▸ Prompt:
Copy out the entries below exactly as they stand, but only from the line containing "Task: Click Shortgame" through the line containing "Task: Select the Device filter option".

[Collected data entries]
┌──

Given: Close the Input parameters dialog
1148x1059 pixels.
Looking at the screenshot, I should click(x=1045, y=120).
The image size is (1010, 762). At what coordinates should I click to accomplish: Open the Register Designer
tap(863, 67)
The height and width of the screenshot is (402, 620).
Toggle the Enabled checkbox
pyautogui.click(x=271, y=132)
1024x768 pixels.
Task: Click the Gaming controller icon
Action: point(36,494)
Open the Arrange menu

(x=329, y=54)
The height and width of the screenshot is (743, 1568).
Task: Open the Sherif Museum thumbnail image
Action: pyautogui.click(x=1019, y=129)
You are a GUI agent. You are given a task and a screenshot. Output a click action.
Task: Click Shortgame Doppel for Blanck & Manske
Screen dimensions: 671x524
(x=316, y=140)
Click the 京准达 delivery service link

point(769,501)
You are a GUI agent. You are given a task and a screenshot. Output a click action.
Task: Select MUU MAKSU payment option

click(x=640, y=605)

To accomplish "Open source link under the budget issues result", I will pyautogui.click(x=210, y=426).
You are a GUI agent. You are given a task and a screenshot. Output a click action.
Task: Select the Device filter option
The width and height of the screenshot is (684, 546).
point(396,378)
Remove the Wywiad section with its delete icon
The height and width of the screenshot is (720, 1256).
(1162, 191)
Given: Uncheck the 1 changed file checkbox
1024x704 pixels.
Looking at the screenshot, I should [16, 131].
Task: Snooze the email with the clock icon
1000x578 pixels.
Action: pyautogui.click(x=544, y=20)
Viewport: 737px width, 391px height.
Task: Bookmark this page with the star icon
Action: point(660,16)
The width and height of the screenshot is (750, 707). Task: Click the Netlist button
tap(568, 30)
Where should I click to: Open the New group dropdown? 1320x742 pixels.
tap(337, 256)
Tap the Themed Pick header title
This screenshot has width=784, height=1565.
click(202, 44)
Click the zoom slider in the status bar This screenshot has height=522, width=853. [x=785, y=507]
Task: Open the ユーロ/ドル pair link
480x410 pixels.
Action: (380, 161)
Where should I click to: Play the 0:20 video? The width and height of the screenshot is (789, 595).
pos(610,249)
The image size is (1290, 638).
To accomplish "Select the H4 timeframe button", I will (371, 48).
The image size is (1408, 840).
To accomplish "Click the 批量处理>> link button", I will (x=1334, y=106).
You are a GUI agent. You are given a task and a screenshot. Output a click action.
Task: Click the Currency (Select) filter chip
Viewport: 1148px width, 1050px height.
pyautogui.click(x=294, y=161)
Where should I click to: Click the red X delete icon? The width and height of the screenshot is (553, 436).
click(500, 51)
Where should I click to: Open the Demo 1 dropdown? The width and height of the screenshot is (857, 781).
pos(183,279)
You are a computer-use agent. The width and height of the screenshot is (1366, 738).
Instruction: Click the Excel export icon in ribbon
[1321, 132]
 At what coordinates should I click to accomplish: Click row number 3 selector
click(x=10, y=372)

└──

▸ Solution to this exercise:
Task: Click Shortgame Doppel for Blanck & Manske
Screen dimensions: 671x524
(x=316, y=140)
Click the 京准达 delivery service link

point(769,501)
You are a GUI agent. You are given a task and a screenshot. Output a click action.
Task: Select MUU MAKSU payment option

click(x=640, y=605)

To accomplish "Open source link under the budget issues result", I will pyautogui.click(x=210, y=426).
You are a GUI agent. You are given a task and a screenshot. Output a click action.
Task: Select the Device filter option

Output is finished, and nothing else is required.